Erdoğan also once again voiced Turkey's proposal to set up a joint history commission.
"Turkey's stance hasn't changed. 1915 events can only be enlightened by historians, not politicians. We have yet to receive a response from our counterparts on our offer to set up a joint history committee, even though we have guaranteed to keep our archives open," he said.
"US President Biden's biased statement on 1915 events is destructive for Turkish-American bilateral relations. We believe that Mr. Biden's statement was due to pressure from radical Armenian figures," he added.
"The relocation of Armenians was within the Ottoman Empire, not a deportation to another country. A week's time was given to prepare and those with an excuse were exempted from the relocation," Erdoğan said.
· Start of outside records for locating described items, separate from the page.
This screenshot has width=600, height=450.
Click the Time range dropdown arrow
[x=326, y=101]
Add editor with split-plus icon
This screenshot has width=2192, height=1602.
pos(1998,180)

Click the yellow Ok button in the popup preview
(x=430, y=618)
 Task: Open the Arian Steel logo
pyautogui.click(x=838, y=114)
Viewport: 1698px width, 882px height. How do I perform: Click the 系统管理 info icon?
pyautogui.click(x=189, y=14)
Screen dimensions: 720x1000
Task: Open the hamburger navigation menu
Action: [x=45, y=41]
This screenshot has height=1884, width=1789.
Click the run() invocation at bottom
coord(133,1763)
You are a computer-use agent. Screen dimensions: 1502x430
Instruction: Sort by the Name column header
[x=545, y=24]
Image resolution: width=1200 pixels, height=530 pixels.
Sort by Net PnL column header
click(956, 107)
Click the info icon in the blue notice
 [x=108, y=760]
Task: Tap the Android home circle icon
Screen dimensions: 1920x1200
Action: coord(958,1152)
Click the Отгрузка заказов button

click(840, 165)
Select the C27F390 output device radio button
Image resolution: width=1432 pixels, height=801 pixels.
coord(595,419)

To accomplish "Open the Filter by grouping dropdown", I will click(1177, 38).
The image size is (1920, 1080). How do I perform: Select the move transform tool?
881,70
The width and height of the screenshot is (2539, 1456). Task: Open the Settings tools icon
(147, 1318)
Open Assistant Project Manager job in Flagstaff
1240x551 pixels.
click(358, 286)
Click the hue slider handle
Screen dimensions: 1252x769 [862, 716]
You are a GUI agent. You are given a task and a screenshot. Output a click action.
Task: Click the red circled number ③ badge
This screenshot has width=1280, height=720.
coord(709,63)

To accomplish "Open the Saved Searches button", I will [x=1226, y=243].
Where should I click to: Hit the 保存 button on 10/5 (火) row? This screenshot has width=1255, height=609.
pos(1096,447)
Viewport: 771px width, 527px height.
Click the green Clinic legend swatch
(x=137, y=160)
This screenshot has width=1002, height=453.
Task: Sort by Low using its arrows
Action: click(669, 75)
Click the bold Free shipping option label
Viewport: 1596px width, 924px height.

The President also underlined the U.S.' past crimes, including the Vietnam War, the nuclear bombs dropped on Japan and others, emphasizing that there were many incidents in U.S. history that could be labeled as "genocide."
"We have nothing to learn from anybody on our own past. Political opportunism is the greatest betrayal to peace and justice. We entirely reject this statement based solely on populism," Çavuşoğlu said in a Twitter post.
With the acknowledgement, Biden followed through on a campaign promise he made a year ago. Mainly hailing from Ottoman Armenians, Armenians in the U.S. constitute significant communities in East Coast and California.
Turkey's position on the 1915 events is that the death of Armenians in eastern Anatolia took place when some sided with invading Russians and revolted against Ottoman forces. A subsequent relocation of Armenians resulted in numerous casualties, added by massacres from militaries and militia groups of both sides. The mass arrests of prominent Ottoman Armenian politicians, intellectuals and other community members suspected of links with separatist groups, harboring nationalist sentiments and being hostile to the Ottoman rule were rounded up in then-capital Istanbul on April 24, 1915, commemorated as the beginning of later atrocities.
Turkey objects to the presentation of the incidents as "genocide" but describes the 1915 events as a tragedy in which both sides suffered casualties.
Ankara has repeatedly proposed the creation of a joint commission of historians from Turkey and Armenia plus international experts to tackle the issue.